About this exercise: From the line with "The height and width of the screenshot is (550, 1372)." to the line with "You are a computer-use agent. The", retype every line exactly, including those two, and leave out the rest of the data below.

(Extracted information begins)

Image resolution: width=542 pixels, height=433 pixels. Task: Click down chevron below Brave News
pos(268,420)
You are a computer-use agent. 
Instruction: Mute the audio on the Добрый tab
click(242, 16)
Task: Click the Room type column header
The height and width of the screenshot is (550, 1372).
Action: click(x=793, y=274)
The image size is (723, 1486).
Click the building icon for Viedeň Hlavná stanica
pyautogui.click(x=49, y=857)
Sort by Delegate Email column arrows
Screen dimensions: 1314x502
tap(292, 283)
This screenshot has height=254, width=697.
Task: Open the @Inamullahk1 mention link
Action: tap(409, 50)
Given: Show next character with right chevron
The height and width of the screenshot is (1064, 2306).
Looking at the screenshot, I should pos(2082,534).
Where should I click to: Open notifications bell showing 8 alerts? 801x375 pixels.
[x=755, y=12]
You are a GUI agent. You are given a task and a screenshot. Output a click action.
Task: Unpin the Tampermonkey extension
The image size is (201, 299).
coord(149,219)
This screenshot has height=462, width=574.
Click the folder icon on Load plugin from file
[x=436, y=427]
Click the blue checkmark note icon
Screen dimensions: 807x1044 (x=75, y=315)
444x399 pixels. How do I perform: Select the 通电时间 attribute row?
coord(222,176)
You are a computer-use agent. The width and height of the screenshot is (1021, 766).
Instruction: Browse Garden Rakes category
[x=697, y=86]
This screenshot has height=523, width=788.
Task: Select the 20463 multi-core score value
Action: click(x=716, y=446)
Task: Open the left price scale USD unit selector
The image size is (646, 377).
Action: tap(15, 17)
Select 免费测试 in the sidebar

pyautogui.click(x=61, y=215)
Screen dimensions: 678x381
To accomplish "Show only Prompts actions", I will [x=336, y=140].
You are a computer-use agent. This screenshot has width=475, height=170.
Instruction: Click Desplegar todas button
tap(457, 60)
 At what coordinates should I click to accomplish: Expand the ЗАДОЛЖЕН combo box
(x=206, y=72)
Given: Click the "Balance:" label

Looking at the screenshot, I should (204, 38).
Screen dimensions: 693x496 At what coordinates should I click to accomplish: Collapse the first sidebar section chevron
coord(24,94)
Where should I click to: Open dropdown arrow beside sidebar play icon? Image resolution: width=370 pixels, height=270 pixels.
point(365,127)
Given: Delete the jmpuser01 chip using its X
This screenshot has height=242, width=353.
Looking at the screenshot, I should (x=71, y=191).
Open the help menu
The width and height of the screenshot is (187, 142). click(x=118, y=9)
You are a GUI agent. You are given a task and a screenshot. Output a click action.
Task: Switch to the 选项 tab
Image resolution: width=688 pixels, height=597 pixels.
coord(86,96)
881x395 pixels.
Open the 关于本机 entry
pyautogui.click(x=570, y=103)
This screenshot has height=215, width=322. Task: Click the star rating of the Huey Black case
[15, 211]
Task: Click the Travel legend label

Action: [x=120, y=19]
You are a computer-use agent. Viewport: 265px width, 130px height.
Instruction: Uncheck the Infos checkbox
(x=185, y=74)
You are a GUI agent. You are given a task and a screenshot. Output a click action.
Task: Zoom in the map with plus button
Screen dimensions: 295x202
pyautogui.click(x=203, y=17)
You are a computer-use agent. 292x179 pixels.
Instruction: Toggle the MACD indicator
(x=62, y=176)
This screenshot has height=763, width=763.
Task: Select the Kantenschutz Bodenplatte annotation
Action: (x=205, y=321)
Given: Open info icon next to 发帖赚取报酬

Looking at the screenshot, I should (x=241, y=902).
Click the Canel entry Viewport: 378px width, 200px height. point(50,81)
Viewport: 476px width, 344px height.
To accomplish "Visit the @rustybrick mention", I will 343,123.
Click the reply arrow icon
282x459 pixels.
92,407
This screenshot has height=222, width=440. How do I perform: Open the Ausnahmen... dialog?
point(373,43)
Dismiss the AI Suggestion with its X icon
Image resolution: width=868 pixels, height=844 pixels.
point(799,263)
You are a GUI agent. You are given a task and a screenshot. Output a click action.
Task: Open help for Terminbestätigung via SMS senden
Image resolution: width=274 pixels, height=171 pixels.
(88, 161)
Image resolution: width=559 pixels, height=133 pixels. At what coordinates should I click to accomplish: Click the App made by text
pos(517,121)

(Extracted information ends)

Result:
The height and width of the screenshot is (550, 1372).
Action: click(x=793, y=274)
The image size is (723, 1486).
Click the building icon for Viedeň Hlavná stanica
pyautogui.click(x=49, y=857)
Sort by Delegate Email column arrows
Screen dimensions: 1314x502
tap(292, 283)
This screenshot has height=254, width=697.
Task: Open the @Inamullahk1 mention link
Action: tap(409, 50)
Given: Show next character with right chevron
The height and width of the screenshot is (1064, 2306).
Looking at the screenshot, I should pos(2082,534).
Where should I click to: Open notifications bell showing 8 alerts? 801x375 pixels.
[x=755, y=12]
You are a GUI agent. You are given a task and a screenshot. Output a click action.
Task: Unpin the Tampermonkey extension
The image size is (201, 299).
coord(149,219)
This screenshot has height=462, width=574.
Click the folder icon on Load plugin from file
[x=436, y=427]
Click the blue checkmark note icon
Screen dimensions: 807x1044 (x=75, y=315)
444x399 pixels. How do I perform: Select the 通电时间 attribute row?
coord(222,176)
You are a computer-use agent. The width and height of the screenshot is (1021, 766).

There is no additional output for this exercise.